Prostate-specific antigen (PSA) began to decrease in both groups from day 14 onwards (d). At day 21, compared with goserelin, leuprolide was associated with a significantly smaller dispersion in the rate of decrease of PSA (d). Only three patients experienced mild tumor flare (two in the goserelin group and one in the leuprolide group). No patients withdrew from the study.

DISCUSSION

This, preliminary investigation is the first to assess the endocrine response over the initial 4 weeks following a single injection of either goserelin 3.6 mg and leuprolide 3.75 mg in patients with prostate cancer. As expected, there was a transient elevation in total and free testosterone concentrations in both groups during the first week of treatment. Interestingly, the mean rate of change was significantly greater with leuprolide compared with goserelin for total testosterone concentration on day 3 (P = 0.0278) and free testosterone concentration on days 3 (P = 0.0278) and 7 (P = 0.0452). This suggests that, of the two LHRH agonists, leuprolide may cause the greatest initial surge of testosterone. However, the incidence of tumor-flare and the initial rises in LH were comparable between the two treatment groups and, therefore, the clinical significance of this difference in testosterone is uncertain.

Previous studies have also shown that castration levels of testosterone are achieved at different rates with different LHRH agonists [Heyns et al. [Citation2003]; Kuhn et al. [Citation1997]]. In addition, these studies indicated that inter-patient variance is greater for patients receiving leuprolide; this is supported in the present study. Individual LHRH agonists may have different pharmacodynamic profiles depending on their formulation and dose, although larger studies are needed to clarify the clinical significance of this. Suppression of PSA was evident in both groups from day 14 onwards. The mean rate of decrease in PSA was significantly greater for leuprolide compared with goserelin, particularly at day 21 (P = 0.0165), but there was no statistically significant difference between the two groups at day 28. The duration of the present study (4 weeks) was too short to observe maximum suppression of PSA; the endpoint for PSA normalization is usually at least 12 weeks after treatment initiation [Fernandez del Moral et al. [Citation1996]]. In addition, the higher baseline PSA level observed in the group receiving leuprolide may imply a higher potential for reduction suggesting further investigation is required to clarify these findings.
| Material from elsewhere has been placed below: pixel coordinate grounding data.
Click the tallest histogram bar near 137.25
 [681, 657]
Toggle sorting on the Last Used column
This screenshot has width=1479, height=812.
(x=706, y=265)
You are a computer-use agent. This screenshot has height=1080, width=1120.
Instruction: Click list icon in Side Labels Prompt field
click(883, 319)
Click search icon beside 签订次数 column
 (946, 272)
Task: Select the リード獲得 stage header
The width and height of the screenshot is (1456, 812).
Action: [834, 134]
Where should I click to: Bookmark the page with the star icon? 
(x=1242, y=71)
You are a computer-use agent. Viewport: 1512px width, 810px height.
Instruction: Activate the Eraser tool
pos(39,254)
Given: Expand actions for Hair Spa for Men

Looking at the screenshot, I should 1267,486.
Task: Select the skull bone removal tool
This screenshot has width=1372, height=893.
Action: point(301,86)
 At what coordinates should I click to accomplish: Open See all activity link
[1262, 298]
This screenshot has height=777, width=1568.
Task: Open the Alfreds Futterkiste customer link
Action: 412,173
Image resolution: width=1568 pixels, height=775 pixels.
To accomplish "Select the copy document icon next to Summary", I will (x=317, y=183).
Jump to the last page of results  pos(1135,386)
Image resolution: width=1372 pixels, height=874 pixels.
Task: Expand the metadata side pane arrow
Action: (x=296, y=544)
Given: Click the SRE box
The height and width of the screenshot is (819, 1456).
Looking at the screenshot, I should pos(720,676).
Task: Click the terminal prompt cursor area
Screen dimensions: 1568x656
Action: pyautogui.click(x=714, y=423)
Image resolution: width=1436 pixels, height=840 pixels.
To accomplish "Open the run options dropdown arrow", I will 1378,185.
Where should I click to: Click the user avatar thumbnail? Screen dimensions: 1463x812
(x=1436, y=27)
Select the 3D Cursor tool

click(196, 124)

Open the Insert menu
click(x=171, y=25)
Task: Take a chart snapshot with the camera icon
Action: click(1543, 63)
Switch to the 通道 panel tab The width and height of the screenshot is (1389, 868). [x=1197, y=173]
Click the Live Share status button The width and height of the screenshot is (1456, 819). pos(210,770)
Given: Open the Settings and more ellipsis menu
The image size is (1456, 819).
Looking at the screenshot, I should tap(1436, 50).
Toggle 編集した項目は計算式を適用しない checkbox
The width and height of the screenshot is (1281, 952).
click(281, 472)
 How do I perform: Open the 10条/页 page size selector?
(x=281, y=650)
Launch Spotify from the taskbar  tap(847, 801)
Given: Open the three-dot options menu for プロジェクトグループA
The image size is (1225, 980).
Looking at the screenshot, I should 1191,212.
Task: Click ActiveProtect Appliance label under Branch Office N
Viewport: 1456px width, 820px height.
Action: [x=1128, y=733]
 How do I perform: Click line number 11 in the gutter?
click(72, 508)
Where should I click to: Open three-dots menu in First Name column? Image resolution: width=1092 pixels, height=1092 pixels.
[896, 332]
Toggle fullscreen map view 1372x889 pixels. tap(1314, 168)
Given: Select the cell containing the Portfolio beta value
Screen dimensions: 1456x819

The variation in dispersion of the rate of change of total testosterone and decreasing PSA between goserelin and leuprolide suggests that the pharmacodynamics of these agents may be different. The difference in the formulation of these two agents may affect the pharmacokinetic profile and the results observed during this study are consistent although not statistically significant.

These data indicate that there are significant differences in the endocrine response to goserelin 3.6 mg and leuprolide 3.75 mg over the first 4 weeks after administration. In particular, leuprolide appears to be associated with a greater initial testosterone surge than goserelin, although the magnitude of the initial LH surge and low incidence of tumor-flare reactions was similar in both groups.

Notes

The publisher regrets that the article entitled Endocrine Response to a Single Injection of Goserelin 3.6 mg or Leuprolide 3.75 mg in Men with Prostrate Cancer by N. Tanaka, K. Fujimoto, Y. Hirao, K. Shimizu, S. Tsujimoto, and S. Samma in Archives of Andrology, Volume 53, Issue 2, pp 85–88 was published without amending several errors. The following is the correct version of the article in its entirety.